The better solution is to break off at least one of the three coalition partners and create a durable political solution which will allow plant and line construction to proceed on a normal schedule as needed. But who can be peeled off?

The Luddites are the core resistance. They will always be in favor of less power, less technology. Getting rid of that problem is missionary work, not coalition building. The luddite grouping, unfortunately, has the disadvantage that it generally falls a false flag and luddites claim to be NIMBYs or environmentalists.

The easiest way I've found to tell a luddite flying a false flag is to discuss fusion. A luddite will be opposed to clean, safe, plentiful energy because it will enable us to indefinitely continue in our 'sinfully wasteful' ways. When an environmentalists says not to build a fission plant but to wait for fusion which will be clean and safe, the luddites grimace and groan.

NIMBY and environmentalist concerns are much more straightforward. NIMBY factions arise because of health, safety, and aesthetic reasons. A power plant that is not seen and not felt is a powerplant that has no NIMBY opposition to it. Property value drops are their core motivation and if you can create a non-visible power infrastructure that raises property values, they'll swap sides.

Environmentalists are clean energy fetishists. There's no problem with energy solutions which don't pollute and their major objection to power transmission lines is that you have to cut down trees to safely maintain the lines. These unnatural meadow corridors make many environmentalists unhappy.

A smart energy network tears at the internal cohesion of the anti-energy coalition Local generation through neighborhood based microturbines reduce the need to shift power into residential neighborhoods while they would keep the lights on during grid-wide blackouts. This reduces the attractiveness of a blackout terrorist strategy by creating islands of light that can be replicated at will. Individual options are wider than the inefficient solar that SDB allows.

SDB is in error when he says that there is no way to store electricity. You store via conversion (as he admits in his own example of pumping water uphill) and there's a relatively new contender for storage he doesn't examine.

As any veteran of the hydrogen debates quickly finds out, a big rap against hydrogen is that it's not found free in nature so hydrogen power is, essentially, a highly efficient battery replacement. You have to spend energy to make hydrogen energy. But this negative is turned into a positive when the problem is electricity generation time shifting. Power that is surplus can be converted into hydrogen and the hydrogen shifted back to electricity at peak demand or piped elsewhere for fuel cell use (perhaps to fuel the cars that will be coming down the road using this power source). It's quite likely that power line loss will be greater than hydrogen loss for similar distance hauls.
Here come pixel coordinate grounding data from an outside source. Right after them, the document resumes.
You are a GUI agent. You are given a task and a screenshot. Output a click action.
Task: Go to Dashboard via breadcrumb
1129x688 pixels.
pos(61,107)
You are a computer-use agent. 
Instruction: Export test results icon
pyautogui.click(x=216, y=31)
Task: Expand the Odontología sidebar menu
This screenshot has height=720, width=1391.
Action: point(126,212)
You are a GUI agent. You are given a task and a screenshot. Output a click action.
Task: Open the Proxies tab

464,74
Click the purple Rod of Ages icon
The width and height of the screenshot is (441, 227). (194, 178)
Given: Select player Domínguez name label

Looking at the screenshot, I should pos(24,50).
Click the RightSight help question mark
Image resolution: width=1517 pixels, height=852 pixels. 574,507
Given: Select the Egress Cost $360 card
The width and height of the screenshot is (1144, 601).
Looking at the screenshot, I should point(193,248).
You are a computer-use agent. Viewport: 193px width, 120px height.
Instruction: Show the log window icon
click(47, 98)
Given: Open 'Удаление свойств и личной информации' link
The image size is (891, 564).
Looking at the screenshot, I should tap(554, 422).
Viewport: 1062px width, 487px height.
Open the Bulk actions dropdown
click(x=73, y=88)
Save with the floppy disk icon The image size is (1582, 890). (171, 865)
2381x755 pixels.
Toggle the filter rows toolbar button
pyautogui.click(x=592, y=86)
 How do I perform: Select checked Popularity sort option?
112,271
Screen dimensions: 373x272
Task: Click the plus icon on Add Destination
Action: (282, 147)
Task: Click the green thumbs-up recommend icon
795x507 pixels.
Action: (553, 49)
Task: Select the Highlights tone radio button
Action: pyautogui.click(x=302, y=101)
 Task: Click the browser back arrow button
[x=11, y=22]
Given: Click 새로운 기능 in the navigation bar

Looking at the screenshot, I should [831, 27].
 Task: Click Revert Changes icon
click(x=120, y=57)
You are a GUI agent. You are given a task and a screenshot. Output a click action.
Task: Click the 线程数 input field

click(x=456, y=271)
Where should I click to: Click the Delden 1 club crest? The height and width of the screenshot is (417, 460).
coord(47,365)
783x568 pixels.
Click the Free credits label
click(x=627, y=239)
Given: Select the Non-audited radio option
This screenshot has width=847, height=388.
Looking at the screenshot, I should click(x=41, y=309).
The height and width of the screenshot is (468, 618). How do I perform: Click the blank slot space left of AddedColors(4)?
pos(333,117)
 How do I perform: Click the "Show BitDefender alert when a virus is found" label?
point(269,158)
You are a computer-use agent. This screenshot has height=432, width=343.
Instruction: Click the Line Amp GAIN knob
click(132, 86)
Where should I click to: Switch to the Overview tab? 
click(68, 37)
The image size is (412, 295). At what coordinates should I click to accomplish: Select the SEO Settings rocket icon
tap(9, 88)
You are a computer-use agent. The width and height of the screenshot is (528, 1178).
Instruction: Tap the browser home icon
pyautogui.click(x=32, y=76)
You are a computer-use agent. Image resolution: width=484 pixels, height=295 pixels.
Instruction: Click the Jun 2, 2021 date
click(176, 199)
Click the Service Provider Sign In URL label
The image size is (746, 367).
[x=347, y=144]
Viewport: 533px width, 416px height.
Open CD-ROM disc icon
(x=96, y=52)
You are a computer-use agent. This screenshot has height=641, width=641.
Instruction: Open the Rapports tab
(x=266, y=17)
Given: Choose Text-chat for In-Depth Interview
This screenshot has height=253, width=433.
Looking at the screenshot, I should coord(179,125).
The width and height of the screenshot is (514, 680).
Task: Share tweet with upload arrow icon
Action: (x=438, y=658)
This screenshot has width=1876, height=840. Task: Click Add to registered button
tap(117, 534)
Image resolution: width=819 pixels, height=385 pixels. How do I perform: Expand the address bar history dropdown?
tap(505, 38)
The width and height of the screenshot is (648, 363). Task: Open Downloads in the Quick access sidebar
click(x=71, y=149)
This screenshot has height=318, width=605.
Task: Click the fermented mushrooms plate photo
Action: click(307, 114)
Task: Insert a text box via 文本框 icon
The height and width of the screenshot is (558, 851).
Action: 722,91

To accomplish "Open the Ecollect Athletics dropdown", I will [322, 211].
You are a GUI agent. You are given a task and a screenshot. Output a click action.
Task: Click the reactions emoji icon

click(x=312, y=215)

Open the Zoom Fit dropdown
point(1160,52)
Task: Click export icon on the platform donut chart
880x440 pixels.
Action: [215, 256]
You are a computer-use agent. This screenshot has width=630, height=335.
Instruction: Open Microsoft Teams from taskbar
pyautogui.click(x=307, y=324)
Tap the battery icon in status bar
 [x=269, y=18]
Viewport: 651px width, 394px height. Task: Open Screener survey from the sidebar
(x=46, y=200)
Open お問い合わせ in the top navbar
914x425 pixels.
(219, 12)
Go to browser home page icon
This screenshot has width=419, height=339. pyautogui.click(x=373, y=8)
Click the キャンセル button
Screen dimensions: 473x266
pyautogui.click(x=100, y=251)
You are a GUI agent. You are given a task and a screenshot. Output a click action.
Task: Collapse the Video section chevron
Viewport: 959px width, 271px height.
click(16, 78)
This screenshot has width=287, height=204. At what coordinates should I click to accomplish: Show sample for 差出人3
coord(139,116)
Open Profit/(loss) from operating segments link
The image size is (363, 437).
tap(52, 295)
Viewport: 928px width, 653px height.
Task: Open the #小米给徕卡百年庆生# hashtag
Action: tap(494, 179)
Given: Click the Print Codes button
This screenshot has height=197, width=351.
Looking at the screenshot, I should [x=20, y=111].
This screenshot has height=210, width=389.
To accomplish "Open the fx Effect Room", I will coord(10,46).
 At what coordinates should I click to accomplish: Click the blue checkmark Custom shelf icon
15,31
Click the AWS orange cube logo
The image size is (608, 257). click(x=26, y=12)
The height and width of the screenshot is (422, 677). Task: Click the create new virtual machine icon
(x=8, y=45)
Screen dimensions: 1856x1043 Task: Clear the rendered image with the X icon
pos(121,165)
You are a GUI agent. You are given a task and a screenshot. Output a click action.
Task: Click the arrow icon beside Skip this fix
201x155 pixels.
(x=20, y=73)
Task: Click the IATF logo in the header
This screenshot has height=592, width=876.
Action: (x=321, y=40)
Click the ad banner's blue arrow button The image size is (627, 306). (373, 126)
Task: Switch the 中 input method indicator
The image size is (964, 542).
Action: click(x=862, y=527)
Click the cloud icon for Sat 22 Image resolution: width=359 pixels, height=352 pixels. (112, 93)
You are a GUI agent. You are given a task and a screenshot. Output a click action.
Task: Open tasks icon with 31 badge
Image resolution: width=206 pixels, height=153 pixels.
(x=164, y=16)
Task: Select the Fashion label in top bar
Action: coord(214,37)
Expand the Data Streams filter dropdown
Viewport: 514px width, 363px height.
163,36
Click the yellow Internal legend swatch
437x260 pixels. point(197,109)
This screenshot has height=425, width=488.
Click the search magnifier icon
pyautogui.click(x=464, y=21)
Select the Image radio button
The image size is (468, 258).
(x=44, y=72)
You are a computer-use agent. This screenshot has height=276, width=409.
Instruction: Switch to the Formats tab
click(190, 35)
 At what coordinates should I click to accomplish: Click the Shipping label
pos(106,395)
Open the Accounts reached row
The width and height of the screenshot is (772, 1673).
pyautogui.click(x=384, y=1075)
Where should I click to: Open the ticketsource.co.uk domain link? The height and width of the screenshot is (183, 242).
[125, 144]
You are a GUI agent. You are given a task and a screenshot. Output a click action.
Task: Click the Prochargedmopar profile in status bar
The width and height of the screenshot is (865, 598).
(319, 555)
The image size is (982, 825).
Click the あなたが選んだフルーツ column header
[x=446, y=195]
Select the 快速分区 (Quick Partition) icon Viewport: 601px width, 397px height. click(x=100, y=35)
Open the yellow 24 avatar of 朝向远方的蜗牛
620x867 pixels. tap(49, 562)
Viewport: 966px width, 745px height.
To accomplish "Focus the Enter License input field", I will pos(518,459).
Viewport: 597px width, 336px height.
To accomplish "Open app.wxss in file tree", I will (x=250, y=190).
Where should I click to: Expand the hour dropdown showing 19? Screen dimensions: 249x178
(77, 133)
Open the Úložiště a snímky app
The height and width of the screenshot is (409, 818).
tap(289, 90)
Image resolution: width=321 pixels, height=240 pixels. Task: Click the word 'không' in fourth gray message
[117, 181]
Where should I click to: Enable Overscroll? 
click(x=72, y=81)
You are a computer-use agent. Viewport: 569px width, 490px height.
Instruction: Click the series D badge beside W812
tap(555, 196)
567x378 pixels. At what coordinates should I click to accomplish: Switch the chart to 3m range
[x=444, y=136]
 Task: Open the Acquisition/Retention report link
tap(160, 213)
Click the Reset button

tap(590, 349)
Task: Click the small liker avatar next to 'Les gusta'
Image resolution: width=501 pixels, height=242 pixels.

The smart power market I advocate would provide supply and demand contracts in real time. The engineers would be able to monitor the market and adjust their own efforts much more quickly without having to guess at aggregate trend lines as SDB informs us is the current system for independent individual power producers. Markets operate very fast and there are very well developed swystems for dealing with the problem of drowining in data.

I'm on the road right now and will probably take up this subject further as I have time.